Food poisoning may be caused by a heat-labile toxin produced in vivo by C. perfringens type A; type C causes enteritis necroticans. Spores of C. perfringens may survive cooking. Spores germinate and multiply during slow cooling and storage at temperatures of 20°-60° C (68°-140° F). Once ingested, an enterotoxin produced by the organisms in the lower intestine is responsible for symptoms. Beef, poultry, gravies, and dried or precooked foods are common sources. Infection usually is acquired when food is prepared in large quantities and kept warm for prolonged periods (e.g., at banquets or institutions or from food provided by caterers or restaurants).

Signs and Symptoms

Onset of watery diarrhea and moderate to severe, crampy, midepigastric pain is sudden. Vomiting and fever are uncommon. Symptoms usually resolve in 24 hours. The incubation period is usually 8-12 hours.

Diagnosis

The short incubation, short duration, and absence of fever in most patients differentiates C. perfringens foodborne disease from shigellosis and salmonellosis. The infrequency of vomiting and longer incubation period contrast with the clinical features of foodborne disease associated with heavy metals, Staphylococcus aureus enterotoxins, and fish and shellfish toxins. Diarrheal disease caused by Bacillus cereus enterotoxin may be indistinguishable from that caused by C. perfringens. Enteritis necroticans is a cause of severe illness and death attributable to C. perfringens food poisoning among children in Papua, New Guinea (where it is also known as pigbel).

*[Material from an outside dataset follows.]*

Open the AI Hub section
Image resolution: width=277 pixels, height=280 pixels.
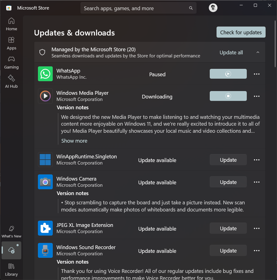[x=11, y=81]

Because the fecal flora of healthy people commonly includes C. perfringens, counts of 106/gram of feces obtained within 48 hours of onset of illness are required to support the diagnosis. The diagnosis can be suggested by detection of C. perfringens enterotoxin in feces by commercially available kits. To confirm C. perfringens as the cause, the concentration of organisms should be at least 105/gram in the epidemiologically implicated source of infection (food). Although C. perfringens is an anaerobe, special transport conditions are unnecessary because the spores are durable. Fecal samples, rather than rectal swab specimens, should be obtained.

Treatment

Oral rehydration or, occasionally, intravenous (IV) fluid and electrolyte replacement may be indicated to prevent or treat dehydration. Antimicrobial agents are not indicated.

Control Measures

Clostridium perfringens food poisoning is not transmissible from person to person.

Reporting

If C. perfringens food poisoning is suspected, contact your local and State health departments. If they are unavailable, contact the CDC at 770-488-7100.